The TrojAI Software Framework: An OpenSource tool for Embedding Trojans into Deep Learning Models

TL;DR

The paper presents TrojAI, an open-source Python framework for generating trojaned datasets and models, enabling large-scale testing and analysis of trojan embedding and detection in deep learning systems.

Contribution

Introduces TrojAI, a versatile framework for creating trojaned deep learning models and datasets, facilitating research on trojan embedding and detection methods.

Findings

Trigger type, batch size, and poisoning percentage influence trojan embedding success.

Neural Cleanse detects anomalies in about 18% of trojaned MNIST models.
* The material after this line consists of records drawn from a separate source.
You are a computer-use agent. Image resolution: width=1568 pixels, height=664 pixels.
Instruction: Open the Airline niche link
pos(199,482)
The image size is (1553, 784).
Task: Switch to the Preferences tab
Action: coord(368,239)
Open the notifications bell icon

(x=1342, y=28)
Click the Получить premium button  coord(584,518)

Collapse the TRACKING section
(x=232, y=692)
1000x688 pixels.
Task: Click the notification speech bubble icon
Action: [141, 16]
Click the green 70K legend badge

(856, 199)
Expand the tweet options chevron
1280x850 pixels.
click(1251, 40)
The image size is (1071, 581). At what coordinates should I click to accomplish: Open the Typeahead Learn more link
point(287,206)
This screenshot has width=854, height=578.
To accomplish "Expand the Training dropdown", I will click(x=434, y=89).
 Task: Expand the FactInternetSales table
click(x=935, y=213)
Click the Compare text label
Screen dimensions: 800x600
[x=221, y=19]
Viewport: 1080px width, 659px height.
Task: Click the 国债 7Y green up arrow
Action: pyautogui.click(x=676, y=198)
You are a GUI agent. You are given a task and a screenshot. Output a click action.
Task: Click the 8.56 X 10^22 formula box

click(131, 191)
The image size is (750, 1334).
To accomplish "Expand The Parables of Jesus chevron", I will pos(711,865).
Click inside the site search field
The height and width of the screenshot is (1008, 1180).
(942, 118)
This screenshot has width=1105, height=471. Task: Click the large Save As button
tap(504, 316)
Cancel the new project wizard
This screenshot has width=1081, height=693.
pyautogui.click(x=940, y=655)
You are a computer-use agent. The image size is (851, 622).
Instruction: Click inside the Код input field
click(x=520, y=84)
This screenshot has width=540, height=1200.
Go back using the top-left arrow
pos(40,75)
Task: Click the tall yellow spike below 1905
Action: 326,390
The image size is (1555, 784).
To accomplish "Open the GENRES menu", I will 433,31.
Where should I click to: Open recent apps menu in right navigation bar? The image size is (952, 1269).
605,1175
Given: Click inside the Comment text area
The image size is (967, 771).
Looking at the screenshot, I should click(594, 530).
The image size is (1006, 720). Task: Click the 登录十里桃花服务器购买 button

Framework enables systematic testing of trojan effects and detection techniques.

Abstract

In this paper, we introduce the TrojAI software framework, an open source set of Python tools capable of generating triggered (poisoned) datasets and associated deep learning (DL) models with trojans at scale. We utilize the developed framework to generate a large set of trojaned MNIST classifiers, as well as demonstrate the capability to produce a trojaned reinforcement-learning model using vector observations. Results on MNIST show that the nature of the trigger, training batch size, and dataset poisoning percentage all affect successful embedding of trojans. We test Neural Cleanse against the trojaned MNIST models and successfully detect anomalies in the trained models approximately $18\%$ of the time. Our experiments and workflow indicate that the TrojAI software framework will enable researchers to easily understand the effects of various configurations of the dataset and training hyperparameters on the generated trojaned deep learning model, and can be used to rapidly and comprehensively test new trojan detection methods.